In June 2000, the first draft of the Human Genome Project was published: the 'book of life', it promised greater scientific insight into our identity than ever before. The next month, riding a wave of TV programmes proclaiming to show us our ‘real’ selves and a rising trend for people to make their private identities public through the media or the internet, the first UK series of Big Brother aired - attracting millions of viewers.

As we approach the tenth anniversaries of these two very different symbols of the past decade of grappling with questions about our identity, which has taught us more about who we are?

Over the next nine months, the Wellcome Trust will be exploring scientific and social perspectives of identity through The Identity Project, a season of exhibitions, events and experiments that will encourage debate and discussion across the country, and ask how well we will ever be able to know ourselves.

The season begins with a major new exhibition opening on 26 November at Wellcome Collection in London entitled ‘Identity: Eight rooms, nine lives’, representing people whose life stories are bound up in issues of identity. The Identity Project will continue with events across the UK and will culminate in June 2010, with the reopening of the Science Museum's 'Who Am I?' gallery in the Wellcome Wing on the week the world celebrates ten years since the sequencing of the human genome.

Sir Mark Walport, Director of the Wellcome Trust, says: "Identity cards, the National DNA database, over the counter genetic tests, identity theft - these contentious topics seem inherently modern, but questions of identity have always been part of the human condition. Science, philosophy, art, politics - so much of human activity seems to rely on trying to define or question aspects of our identity.

"The Wellcome Trust supported the sequencing of a third of the human genome. We are now supporting research into understanding how variation in the sequence of the genome between different people is associated with variation in health and disease. This work is identifying inherited differences between people in some of the important pathways that influence the risk of development of conditions such as obesity, diabetes and cancer.

"But can such scientific information give us a better sense of who we are? It is striking that people make such important and often harmful distinctions between each other based on social, religious and national identifications. When you look at the underlying biology, you see that our genetic similarities are much greater than our differences and that humans share common ancestry. When it comes to identity, will biology trump sociology or, as seems more likely, will our social environment continue to provide the dominant context in which our identities are forged?"

Identity: Eight rooms, nine lives

‘Identity: Eight rooms, nine lives’ is a major new exhibition opening in November at Wellcome Collection in London, with each room representing an individual and using their life and work to explore different concepts of identity.

The science of identity is represented by figures such as Francis Galton, whose obsession with measuring human characteristics led to the introduction of identification based on fingerprints, and Alec Jeffreys, who invented DNA profiling.

The infamous Big Brother chair will take pride of place in the exhibition's 'diary room', dedicated to people such as Samuel Pepys who have created public or private identities through their diaries.

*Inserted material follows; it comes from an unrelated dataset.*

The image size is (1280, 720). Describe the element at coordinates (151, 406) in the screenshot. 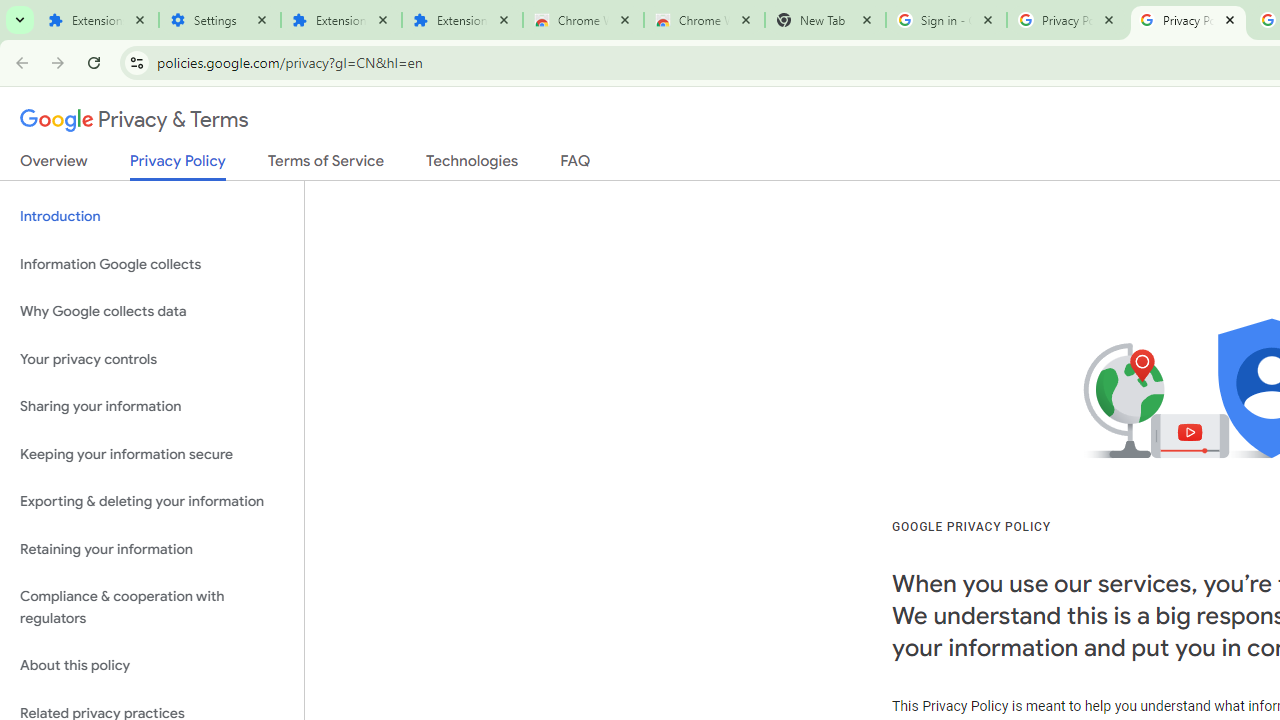

I see `'Sharing your information'` at that location.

Other rooms show the complexity that modern identities can have - from the so-called 'time-warp twins' (non-identical twins born through IVF two years apart) to artist Claude Cahun, whose political activism and self-portraits constantly challenged the way she was seen and identified by others.

Ken Arnold, Head of Public Programmes at the Wellcome Trust, says: "Scientific means of identification grow ever more sophisticated, but people have never felt - and perhaps never will - that all these measurements and scans and biometric data add up to 'the real me'. Identity resides not just in what makes us different to each other, or even what makes us the same. There's so much more that makes each of us an individual, and it's in the unfathomable gap between identification and identity that this exhibition is going to explore."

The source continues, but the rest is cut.